Like I said in an earlier comment, I think some people are taking the general precepts of Friedman and reading out of him any, um, nuance on this subject whatsoever. Friedman's rules are being parroted; his caveats and exceptions are being ignored, to the extent they are known at all.
The word "Keynesian" gets tossed out a fair amount. I'm not sure what a "true Keynesian" is, but I think it is fairly standard economic thinking -- even among very conservative economists -- that the basic notion of Keynesian economics -- that the government should act in a countercyclical fashion to offset the the sometimes-irrational excesses of the market and economy -- is true, to one degree or another.
For those who think a recession is overdue -- I wouldn't sweat it. We're going to have a recession.
For those who worry that credit has been too loose (I agree!) -- I wouldn't sweat it.

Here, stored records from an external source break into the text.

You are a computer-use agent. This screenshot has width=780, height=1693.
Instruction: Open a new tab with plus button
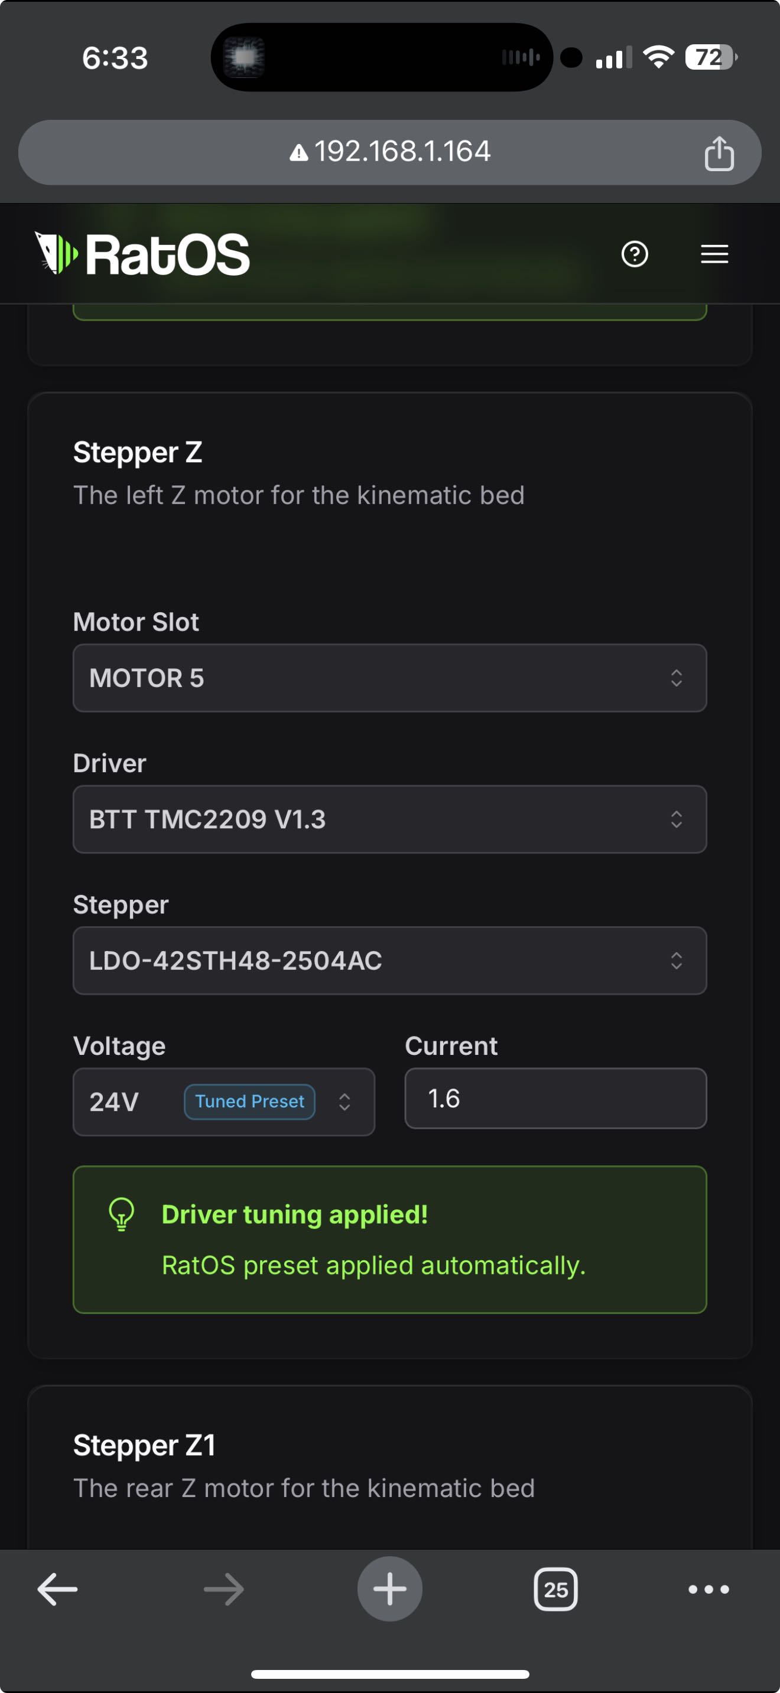point(389,1589)
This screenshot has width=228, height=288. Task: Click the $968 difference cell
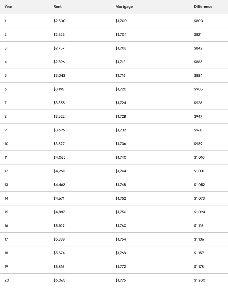point(198,130)
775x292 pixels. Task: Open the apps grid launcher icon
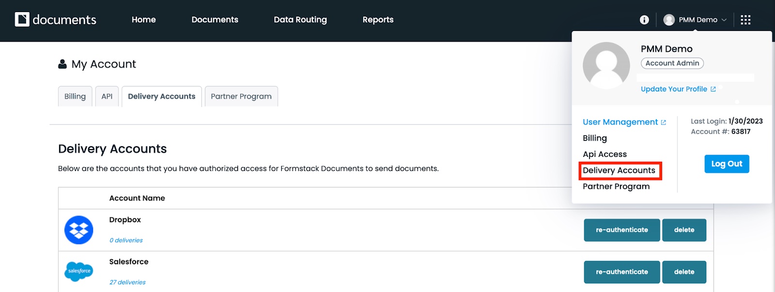coord(745,20)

We're going to have a great tightening of credit.
The question I think at this point is whether we're going to have a credit crunch, higher unemployment, and a fairly deep recession, or if we're going to have a credit meltdown, unemployment up to 10% or 12% or higher, and a severe, long-lasting recession that has a good possibility of being worse than the awful one of 1981-82 and even has an outside chance of being downright catastrophic.
So those who want the market to punish us for our excesses: Do not fear, punishment is on the way. It's a question between punishment and cruel and unusual punishment.
Thanks to Jack Straw.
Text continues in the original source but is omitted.